Input: N = 3, X[][] = {{1, 2, 1}, {3, 4, 5}, {1, 1, 1}}, Y[][] = {{2, 3, 4}, {1, 3, 1}, {2, 1, 1}}, Z[][] = {{1, 8, 9}, {1, 4, 5}, {6, 5, 4}}.
Output: 4
Explanation: The path which will lead to the minimum cost is as follows: 

  • In first move, move downwards from (0, 0) to (1, 0) which will add a cost of 2.
  • In second move, move diagonally from (1, 0) to (2, 1) which will add a cost of 1.
  • In third and final move, move to the right from (2, 1) to (2, 2) which will add a cost of 1.

Therefore, the total required cost is 4, which is the minimum possible.

Input: N = 2, X[][] = {{1, 1}, {1, 1}}, Y[][] = {{1, 1}, {1, 1}}, Z[][] = {{1, 1}, {1, 1}}
Output: 1

Approach: The given problem follows a similar structure to the standard Min Cost Path problem.

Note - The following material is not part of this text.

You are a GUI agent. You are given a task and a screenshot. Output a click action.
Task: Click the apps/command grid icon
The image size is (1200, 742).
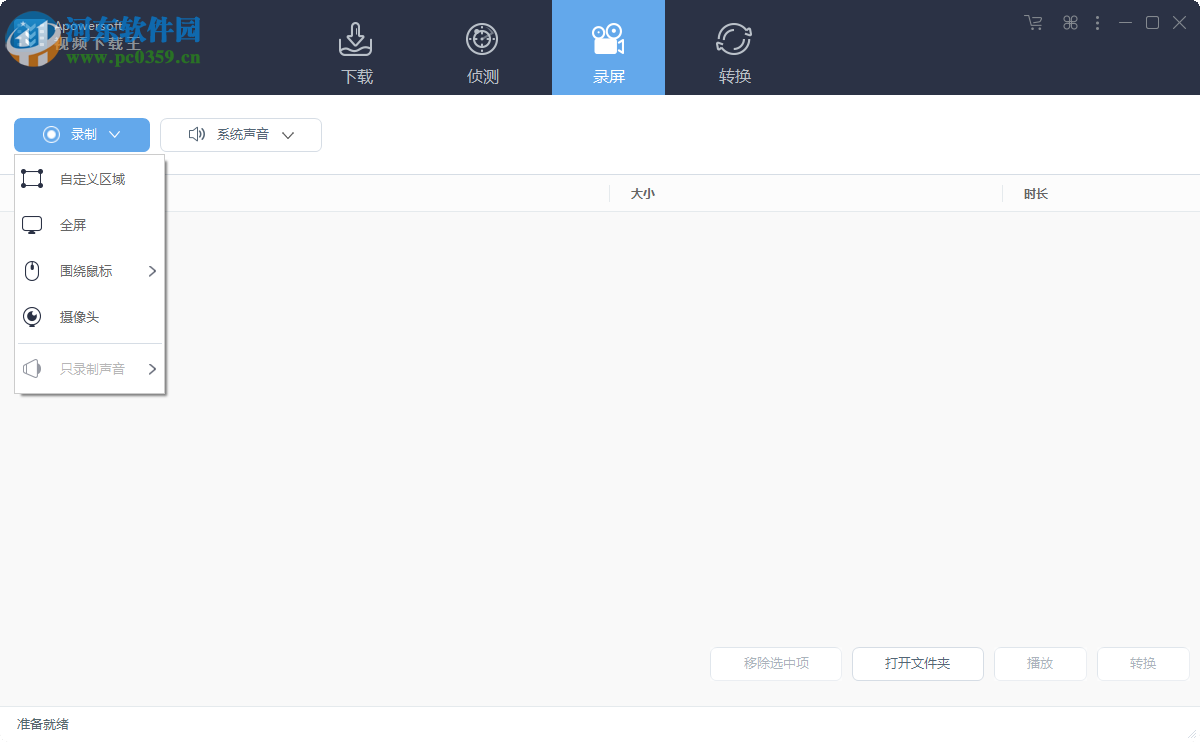(1069, 22)
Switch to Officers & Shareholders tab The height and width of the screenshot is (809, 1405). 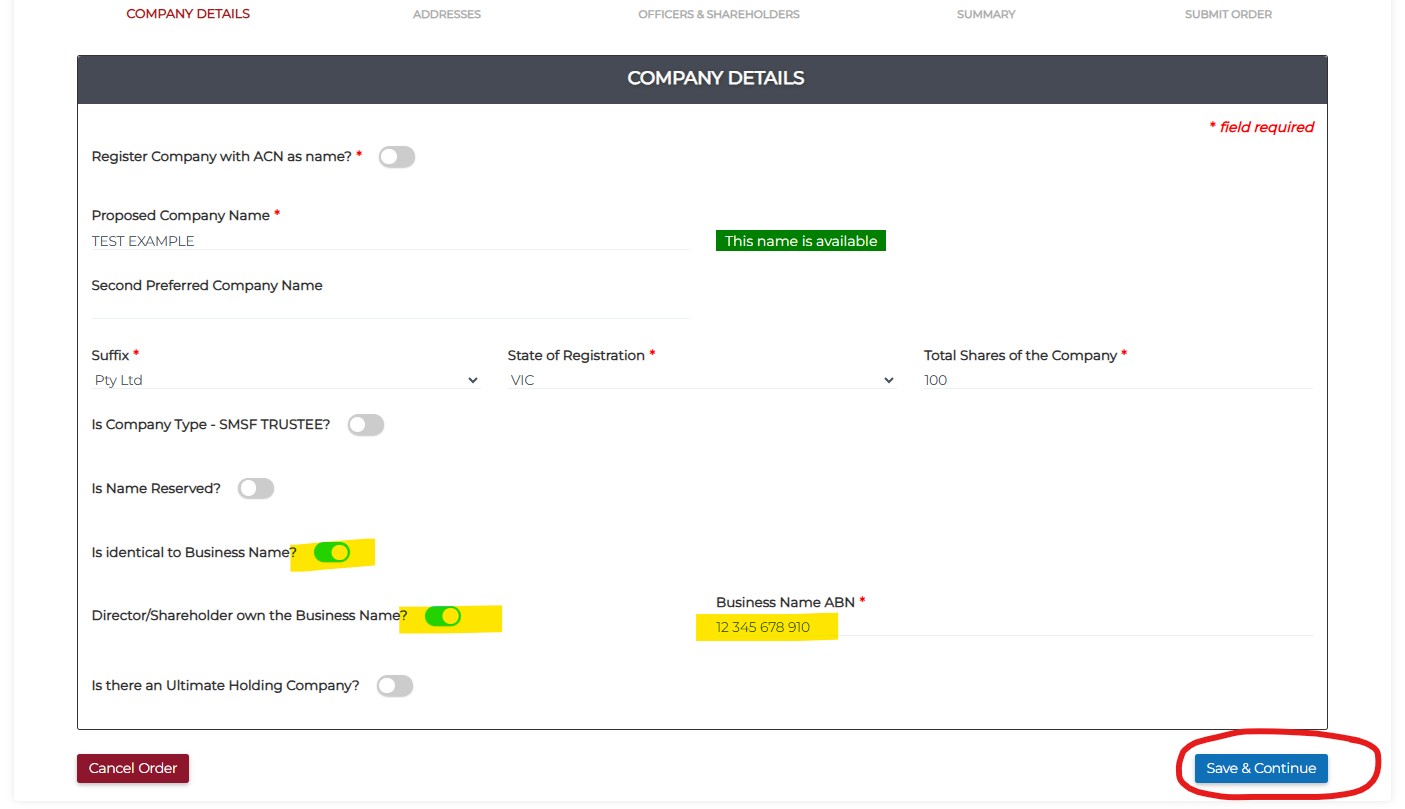[718, 14]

It can be solved using dynamic programming. The path to reach (i, j) must be through one of the 3 cells: (i-1, j-1) or (i-1, j) or (i, j-1). So minimum cost to reach (i, j) can be written as the following relation: 

minCost(i, j) = min ( minCost(i, j – 1) + X[i][j – 1],  
                                    minCost(i – 1, j) + Y[i – 1][j], 
                                    minCost(i – 1, j – 1) + Z[i – 1][j – 1])

Therefore, create a 2D array dp[][], where dp[i – 1][j – 1] stores the minimum cost to reach the cell (i, j) from (0, 0) and fill the dp[][] array in a bottom-up manner. The value stored at dp[N – 1][N – 1] is the required answer.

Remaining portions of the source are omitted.